§ **TASK OBJECTIVE**
The required result is every line of the records that includes "formatting".

'''

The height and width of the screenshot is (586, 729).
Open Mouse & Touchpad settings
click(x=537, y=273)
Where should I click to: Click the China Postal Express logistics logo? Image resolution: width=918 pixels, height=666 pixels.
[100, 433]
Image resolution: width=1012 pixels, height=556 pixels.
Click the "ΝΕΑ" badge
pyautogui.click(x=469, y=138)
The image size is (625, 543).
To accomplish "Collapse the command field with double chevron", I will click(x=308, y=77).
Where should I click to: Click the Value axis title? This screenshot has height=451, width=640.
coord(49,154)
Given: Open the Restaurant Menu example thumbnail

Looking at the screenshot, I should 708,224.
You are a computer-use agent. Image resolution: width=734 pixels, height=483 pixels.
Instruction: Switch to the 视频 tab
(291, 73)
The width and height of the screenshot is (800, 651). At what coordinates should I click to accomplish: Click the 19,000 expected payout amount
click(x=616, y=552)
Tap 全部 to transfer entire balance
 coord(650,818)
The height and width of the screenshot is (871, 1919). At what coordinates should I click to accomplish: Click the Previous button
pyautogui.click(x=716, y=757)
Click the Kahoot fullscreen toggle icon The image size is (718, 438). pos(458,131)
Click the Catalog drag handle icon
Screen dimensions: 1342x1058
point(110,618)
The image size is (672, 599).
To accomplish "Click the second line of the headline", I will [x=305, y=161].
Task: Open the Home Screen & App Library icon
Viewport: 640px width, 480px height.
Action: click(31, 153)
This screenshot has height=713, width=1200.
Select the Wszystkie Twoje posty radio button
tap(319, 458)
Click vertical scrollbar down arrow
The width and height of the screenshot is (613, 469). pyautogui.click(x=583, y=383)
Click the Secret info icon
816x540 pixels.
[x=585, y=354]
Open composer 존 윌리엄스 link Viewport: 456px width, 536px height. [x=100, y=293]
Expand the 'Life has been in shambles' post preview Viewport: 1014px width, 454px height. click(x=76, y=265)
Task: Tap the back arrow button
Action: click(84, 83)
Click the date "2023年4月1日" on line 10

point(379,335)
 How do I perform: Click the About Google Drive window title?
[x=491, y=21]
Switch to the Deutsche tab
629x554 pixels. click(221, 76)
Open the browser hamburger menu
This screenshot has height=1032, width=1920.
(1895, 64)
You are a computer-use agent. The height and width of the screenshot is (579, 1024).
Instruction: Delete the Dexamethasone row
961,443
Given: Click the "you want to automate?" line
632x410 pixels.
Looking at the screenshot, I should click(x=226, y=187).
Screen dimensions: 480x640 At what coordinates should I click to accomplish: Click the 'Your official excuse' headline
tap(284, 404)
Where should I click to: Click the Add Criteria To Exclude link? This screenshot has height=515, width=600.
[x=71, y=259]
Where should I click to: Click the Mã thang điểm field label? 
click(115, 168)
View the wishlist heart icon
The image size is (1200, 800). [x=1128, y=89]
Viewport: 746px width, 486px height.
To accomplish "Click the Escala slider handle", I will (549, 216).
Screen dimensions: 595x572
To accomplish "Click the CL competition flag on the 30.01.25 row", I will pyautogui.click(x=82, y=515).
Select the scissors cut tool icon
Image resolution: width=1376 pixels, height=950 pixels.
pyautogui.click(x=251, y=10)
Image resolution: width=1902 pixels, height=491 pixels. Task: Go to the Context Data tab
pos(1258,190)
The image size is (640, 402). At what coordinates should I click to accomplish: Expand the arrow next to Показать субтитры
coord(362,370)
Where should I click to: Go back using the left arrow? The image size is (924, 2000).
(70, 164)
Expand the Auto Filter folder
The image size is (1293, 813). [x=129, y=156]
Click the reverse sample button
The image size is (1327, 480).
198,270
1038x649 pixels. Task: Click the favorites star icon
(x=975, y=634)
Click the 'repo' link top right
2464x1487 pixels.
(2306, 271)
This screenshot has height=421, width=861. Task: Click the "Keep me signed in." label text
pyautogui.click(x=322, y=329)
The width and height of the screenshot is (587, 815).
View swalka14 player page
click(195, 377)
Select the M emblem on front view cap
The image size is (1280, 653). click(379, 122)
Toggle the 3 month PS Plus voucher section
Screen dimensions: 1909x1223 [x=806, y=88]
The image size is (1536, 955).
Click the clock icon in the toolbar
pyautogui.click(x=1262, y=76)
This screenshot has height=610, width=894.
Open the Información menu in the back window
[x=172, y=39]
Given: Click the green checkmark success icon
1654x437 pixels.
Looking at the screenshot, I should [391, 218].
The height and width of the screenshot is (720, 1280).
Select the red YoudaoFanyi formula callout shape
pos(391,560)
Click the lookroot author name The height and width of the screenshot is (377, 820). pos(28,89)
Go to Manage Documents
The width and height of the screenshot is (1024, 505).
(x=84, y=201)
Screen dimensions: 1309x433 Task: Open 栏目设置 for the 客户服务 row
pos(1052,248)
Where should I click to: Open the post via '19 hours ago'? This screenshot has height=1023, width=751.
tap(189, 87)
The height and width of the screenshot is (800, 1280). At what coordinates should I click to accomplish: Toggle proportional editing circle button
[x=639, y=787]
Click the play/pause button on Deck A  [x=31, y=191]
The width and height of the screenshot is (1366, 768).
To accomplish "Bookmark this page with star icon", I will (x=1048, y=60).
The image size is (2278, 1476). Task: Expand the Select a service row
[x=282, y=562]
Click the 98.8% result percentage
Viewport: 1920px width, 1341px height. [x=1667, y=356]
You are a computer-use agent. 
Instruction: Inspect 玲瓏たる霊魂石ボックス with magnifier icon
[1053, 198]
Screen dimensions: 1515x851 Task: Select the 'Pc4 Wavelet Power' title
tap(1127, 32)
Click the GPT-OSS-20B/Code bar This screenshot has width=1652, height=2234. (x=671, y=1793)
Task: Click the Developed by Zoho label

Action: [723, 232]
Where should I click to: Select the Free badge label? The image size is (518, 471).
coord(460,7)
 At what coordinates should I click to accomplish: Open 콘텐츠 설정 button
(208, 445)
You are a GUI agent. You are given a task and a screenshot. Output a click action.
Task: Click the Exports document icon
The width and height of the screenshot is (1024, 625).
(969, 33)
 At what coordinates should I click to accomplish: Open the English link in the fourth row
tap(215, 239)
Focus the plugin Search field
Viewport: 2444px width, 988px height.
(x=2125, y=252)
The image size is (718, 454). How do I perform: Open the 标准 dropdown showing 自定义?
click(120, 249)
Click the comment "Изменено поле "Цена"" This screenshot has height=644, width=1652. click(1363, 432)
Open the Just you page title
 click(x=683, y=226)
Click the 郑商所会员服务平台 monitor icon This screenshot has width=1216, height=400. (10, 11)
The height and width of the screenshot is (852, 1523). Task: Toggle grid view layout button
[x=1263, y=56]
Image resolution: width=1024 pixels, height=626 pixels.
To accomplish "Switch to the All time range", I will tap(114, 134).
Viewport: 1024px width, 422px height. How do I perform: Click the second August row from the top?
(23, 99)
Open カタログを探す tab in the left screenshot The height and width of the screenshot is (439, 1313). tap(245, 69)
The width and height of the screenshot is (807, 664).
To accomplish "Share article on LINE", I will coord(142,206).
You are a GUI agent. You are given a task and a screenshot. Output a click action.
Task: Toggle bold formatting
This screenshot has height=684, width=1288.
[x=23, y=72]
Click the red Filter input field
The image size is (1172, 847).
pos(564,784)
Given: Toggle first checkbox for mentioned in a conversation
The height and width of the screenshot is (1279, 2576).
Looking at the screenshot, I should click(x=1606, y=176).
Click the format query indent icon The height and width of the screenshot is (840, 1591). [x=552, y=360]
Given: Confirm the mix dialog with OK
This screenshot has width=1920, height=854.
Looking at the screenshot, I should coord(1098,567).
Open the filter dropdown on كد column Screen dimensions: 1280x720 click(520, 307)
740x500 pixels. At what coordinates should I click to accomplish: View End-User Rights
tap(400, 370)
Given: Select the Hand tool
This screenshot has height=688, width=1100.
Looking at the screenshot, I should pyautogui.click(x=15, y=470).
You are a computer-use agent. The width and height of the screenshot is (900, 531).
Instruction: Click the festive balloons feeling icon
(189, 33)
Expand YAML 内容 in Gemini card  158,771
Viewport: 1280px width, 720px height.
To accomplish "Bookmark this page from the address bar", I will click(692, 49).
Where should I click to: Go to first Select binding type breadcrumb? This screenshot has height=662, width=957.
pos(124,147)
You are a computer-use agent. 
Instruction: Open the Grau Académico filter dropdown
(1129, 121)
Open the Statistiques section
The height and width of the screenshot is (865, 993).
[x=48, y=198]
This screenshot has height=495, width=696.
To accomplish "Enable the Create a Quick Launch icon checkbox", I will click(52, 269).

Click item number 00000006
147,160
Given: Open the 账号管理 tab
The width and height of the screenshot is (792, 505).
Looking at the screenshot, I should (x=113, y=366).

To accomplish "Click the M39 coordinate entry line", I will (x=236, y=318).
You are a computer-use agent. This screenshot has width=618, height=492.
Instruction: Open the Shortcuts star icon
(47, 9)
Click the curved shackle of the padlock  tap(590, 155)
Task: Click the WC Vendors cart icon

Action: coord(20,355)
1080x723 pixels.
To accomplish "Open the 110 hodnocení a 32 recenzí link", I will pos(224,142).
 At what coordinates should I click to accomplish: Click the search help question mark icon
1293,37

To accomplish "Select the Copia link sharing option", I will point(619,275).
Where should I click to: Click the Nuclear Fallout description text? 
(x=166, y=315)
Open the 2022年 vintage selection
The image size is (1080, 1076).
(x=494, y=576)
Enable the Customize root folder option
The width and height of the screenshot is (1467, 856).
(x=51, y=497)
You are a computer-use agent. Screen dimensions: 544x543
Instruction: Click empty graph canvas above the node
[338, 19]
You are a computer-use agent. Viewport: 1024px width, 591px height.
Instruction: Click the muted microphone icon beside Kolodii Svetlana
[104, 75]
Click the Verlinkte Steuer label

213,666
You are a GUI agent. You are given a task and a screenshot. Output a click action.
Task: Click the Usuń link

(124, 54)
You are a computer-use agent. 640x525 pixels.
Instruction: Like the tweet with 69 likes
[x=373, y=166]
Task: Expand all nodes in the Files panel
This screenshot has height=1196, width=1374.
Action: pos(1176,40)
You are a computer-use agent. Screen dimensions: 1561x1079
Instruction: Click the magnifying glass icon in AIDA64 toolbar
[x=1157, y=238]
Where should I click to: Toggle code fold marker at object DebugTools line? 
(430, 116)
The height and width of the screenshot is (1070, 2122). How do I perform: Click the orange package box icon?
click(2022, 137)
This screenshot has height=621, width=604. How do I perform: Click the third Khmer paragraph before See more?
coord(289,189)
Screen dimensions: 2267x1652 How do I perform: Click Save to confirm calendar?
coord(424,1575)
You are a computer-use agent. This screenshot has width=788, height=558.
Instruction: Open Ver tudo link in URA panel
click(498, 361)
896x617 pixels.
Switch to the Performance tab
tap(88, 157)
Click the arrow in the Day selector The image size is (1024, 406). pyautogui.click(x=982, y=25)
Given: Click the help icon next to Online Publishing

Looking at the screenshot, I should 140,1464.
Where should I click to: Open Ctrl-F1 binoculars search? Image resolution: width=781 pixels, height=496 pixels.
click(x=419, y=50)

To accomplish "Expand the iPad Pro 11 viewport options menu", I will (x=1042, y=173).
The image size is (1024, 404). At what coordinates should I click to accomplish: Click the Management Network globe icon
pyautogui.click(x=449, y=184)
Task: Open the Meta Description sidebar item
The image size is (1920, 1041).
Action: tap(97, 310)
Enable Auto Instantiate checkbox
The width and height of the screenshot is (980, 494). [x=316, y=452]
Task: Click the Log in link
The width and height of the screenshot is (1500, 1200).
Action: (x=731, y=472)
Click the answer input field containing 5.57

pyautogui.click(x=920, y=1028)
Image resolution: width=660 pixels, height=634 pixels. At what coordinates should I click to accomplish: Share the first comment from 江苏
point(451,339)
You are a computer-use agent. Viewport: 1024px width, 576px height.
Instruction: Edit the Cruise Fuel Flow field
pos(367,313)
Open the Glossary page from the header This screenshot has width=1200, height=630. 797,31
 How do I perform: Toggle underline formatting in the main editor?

'''

§ **REPLY TO THE EXERCISE**
Task: Toggle bold formatting
 How do I perform: Toggle underline formatting in the main editor?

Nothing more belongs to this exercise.